The foundational research, "HeteroSwitch: Characterizing and Taming System-Induced Data Heterogeneity in Federated Learning," is available at arXiv. This work was presented at the 7th Annual Conference on Machine Learning and Systems (MLSys 2024), contributing significantly to the understanding and management of data heterogeneity caused by system differences in Federated Learning environments.
The HeteroSwitch dataset facilitates research on system-induced data heterogeneity in Federated Learning. It comprises diverse data collected across multiple device types.
To isolate and examine the impact of system-induced data heterogeneity on FL, we create a custom dataset by using a total of nine smartphones: GalaxyS22, GalaxyS9, GalaxyS6, VELVET, G7, G4, Pixel5, Pixel2, Nexus5X
Each device is fixed with tripod, and used to capture images displayed on a monitor in a dark room — to isolate the impact of system-induced data heterogeneity and to prevent a potential introduction of the other types of feature distribution skew, we controlled other external factors (e.g., lighting, position, and object being photographed) that may affect the captured images
For the images, we use 12 non-overlapping ImageNet (Deng et al., 2009) classes from 12 higher-level categories for the images displayed: Chihuahua, Altar, Cock, Abaya, Ambulance, Loggerhead, Timber Wolf, Tiger Beetle, Accordion, French Loaf, Barber Chair, and Orangutan.

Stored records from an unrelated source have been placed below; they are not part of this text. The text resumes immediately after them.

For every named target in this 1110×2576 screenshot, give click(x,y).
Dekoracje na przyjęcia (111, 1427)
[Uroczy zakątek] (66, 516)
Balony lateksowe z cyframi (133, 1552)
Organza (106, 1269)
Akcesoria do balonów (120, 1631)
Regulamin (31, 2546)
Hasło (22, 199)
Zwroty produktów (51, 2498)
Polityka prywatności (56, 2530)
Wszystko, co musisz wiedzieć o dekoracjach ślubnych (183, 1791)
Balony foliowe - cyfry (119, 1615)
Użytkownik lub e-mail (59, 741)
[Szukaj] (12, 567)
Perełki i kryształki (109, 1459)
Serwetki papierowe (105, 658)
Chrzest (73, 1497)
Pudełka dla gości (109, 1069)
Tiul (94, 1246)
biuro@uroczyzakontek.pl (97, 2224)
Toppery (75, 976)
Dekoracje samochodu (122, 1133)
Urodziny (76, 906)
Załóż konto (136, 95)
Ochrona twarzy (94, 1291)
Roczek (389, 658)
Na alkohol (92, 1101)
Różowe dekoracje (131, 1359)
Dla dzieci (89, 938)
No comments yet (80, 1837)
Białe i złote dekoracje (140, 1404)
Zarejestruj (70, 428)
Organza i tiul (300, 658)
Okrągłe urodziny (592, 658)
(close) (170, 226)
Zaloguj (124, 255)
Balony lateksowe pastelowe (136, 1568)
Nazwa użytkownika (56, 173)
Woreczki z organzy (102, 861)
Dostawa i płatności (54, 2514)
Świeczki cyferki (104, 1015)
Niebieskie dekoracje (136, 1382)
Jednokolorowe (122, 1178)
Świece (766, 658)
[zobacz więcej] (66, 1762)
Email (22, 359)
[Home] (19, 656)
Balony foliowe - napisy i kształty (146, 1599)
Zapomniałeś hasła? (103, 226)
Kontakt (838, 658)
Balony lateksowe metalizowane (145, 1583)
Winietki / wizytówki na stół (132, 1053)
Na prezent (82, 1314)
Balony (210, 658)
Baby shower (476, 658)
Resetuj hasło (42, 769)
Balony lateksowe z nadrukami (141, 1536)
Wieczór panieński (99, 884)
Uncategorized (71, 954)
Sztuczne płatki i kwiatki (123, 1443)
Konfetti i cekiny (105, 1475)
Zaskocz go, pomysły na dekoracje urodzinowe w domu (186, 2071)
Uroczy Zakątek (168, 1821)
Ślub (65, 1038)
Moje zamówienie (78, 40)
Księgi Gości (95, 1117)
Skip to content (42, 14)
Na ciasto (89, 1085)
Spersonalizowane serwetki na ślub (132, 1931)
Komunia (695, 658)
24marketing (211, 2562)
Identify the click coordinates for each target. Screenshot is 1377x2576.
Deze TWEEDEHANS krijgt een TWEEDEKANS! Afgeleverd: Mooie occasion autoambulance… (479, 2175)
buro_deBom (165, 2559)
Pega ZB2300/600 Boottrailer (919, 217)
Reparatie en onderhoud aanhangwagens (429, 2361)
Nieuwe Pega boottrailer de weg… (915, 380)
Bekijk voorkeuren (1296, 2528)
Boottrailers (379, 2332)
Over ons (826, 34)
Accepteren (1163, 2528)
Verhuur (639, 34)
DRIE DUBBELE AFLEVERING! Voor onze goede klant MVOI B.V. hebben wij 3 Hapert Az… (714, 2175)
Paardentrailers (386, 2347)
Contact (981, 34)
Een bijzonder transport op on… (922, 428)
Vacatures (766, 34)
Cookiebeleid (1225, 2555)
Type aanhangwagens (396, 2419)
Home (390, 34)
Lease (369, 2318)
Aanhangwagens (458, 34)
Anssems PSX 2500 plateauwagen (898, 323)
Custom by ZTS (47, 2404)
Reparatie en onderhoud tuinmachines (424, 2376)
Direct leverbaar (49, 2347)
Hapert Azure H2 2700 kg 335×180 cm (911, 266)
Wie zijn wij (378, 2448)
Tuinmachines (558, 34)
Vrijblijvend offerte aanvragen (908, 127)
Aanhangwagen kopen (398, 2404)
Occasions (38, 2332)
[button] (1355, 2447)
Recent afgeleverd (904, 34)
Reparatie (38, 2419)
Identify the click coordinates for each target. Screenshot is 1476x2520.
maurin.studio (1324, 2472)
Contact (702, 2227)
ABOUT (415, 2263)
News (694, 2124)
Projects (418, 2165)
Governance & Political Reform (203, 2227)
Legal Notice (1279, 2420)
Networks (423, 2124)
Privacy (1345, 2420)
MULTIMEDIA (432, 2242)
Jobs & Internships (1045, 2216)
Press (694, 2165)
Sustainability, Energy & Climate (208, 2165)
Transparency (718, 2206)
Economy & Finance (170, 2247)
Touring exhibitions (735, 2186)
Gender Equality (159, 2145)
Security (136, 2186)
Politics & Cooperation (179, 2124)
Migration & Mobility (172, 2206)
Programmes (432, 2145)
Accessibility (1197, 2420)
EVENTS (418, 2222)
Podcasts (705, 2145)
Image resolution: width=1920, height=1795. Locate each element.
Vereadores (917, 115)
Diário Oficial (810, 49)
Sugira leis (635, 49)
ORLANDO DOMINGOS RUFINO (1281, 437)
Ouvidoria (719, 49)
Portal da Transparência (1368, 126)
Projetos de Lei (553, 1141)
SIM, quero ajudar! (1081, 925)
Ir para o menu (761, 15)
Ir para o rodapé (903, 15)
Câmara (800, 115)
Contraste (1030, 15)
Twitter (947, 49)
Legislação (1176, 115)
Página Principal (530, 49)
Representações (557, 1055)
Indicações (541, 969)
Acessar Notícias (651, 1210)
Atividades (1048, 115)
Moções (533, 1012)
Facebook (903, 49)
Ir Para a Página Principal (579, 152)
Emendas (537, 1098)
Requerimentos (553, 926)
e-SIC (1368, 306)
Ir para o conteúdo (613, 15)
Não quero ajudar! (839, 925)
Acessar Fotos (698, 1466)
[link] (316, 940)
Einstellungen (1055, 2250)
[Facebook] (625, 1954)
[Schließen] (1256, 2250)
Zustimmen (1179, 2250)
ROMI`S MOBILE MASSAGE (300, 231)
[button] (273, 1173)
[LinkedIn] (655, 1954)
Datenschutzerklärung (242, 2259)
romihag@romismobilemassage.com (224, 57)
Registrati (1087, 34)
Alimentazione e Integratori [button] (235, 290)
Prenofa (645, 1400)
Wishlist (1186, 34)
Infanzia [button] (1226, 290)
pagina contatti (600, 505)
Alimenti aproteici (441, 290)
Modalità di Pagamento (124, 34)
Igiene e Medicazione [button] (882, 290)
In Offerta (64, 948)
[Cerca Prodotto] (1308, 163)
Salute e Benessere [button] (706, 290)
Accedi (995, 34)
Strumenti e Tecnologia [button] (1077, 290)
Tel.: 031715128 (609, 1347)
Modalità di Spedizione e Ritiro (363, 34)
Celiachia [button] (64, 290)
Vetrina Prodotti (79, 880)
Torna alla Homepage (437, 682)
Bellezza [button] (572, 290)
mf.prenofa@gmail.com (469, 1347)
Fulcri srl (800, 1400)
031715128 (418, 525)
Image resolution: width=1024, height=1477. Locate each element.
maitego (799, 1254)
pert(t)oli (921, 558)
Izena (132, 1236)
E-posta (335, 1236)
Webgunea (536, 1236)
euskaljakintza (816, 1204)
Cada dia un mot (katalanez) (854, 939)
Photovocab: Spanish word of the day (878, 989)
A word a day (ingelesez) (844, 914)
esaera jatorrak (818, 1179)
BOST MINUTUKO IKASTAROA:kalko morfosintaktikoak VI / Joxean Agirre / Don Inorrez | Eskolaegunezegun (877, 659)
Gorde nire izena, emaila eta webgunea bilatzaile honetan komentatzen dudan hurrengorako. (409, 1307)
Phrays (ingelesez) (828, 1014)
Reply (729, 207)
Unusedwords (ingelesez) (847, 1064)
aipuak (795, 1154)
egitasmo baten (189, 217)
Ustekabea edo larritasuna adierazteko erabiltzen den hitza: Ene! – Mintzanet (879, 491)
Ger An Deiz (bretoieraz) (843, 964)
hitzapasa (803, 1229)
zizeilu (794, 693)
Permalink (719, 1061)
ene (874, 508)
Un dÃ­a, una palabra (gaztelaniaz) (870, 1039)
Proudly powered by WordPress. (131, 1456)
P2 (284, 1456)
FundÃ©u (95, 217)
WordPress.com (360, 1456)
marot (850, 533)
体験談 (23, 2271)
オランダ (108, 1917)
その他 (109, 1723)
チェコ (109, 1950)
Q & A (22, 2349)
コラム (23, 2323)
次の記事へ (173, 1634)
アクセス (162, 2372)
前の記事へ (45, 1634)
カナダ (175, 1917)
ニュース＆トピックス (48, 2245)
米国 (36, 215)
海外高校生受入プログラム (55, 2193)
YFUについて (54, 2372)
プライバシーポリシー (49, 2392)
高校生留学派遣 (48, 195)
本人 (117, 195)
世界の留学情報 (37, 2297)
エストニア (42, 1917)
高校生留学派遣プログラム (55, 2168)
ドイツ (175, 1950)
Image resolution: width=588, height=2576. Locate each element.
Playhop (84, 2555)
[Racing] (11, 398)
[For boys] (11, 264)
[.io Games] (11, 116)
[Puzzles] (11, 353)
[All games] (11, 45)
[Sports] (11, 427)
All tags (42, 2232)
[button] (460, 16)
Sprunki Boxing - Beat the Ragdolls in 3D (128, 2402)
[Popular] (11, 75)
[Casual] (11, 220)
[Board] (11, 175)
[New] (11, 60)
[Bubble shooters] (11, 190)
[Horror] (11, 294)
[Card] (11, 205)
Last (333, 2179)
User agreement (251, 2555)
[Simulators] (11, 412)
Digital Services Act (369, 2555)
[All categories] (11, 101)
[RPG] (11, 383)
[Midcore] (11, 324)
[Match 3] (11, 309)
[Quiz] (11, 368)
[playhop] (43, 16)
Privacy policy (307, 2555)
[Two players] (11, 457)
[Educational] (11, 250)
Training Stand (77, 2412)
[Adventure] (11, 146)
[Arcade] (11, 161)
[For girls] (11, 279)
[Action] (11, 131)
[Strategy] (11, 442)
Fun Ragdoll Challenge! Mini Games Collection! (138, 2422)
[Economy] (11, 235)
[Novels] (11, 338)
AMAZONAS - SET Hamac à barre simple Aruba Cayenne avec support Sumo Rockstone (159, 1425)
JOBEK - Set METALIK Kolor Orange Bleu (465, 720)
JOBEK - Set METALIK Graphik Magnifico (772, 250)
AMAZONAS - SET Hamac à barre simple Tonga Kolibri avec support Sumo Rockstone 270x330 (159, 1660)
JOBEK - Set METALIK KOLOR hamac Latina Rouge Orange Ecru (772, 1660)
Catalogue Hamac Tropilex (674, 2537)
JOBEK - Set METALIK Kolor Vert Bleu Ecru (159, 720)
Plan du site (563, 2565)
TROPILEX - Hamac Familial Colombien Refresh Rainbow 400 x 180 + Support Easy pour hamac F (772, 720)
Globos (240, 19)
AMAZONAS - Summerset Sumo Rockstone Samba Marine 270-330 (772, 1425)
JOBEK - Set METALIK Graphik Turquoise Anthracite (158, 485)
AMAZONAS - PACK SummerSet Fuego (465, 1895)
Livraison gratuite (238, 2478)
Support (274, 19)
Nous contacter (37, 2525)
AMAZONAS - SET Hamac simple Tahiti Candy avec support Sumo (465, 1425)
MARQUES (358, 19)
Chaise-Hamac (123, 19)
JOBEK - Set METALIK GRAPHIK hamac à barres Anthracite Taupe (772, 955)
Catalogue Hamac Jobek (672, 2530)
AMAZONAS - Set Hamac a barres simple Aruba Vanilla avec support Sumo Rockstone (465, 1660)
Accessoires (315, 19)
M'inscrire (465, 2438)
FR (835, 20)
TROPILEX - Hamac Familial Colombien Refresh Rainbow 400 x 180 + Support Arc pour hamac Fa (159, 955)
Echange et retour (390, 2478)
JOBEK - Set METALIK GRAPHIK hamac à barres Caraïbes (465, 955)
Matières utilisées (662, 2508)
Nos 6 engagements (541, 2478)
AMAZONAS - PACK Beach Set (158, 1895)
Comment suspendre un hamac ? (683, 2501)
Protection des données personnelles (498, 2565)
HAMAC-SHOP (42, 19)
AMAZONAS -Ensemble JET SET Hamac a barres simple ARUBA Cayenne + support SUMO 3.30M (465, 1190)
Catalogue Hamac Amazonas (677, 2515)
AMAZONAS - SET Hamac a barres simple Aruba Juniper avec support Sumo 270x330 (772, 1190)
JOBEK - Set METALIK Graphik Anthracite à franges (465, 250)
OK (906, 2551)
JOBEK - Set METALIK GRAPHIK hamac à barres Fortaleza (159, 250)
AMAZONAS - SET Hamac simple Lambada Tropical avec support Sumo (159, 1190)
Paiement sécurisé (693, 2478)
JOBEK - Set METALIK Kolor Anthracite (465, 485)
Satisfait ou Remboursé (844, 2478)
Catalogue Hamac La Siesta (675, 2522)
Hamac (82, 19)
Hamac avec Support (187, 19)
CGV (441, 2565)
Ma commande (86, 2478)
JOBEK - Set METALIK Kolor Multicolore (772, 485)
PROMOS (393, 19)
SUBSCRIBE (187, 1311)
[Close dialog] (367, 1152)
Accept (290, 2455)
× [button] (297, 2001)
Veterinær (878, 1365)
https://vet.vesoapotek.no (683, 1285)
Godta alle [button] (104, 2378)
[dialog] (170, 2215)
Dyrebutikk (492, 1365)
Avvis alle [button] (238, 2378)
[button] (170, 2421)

Access the dataset through Kaggle at the following URLs:
Please cite our work using the following Bibtex entry:
@article{kim2024heteroswitch,
title={HeteroSwitch: Characterizing and Taming System-Induced Data Heterogeneity in Federated Learning},
author={Kim, Gyudong and Ghasemi, Mehdi and Heidari, Soroush and Kim, Seungryong and Kim, Young Geun and Vrudhula, Sarma and Wu, Carole-Jean},
journal={arXiv preprint arXiv:2403.04207},
year={2024}
}
We encourage researchers and practitioners to utilize this dataset to explore and address challenges in Federated Learning due to data heterogeneity across devices.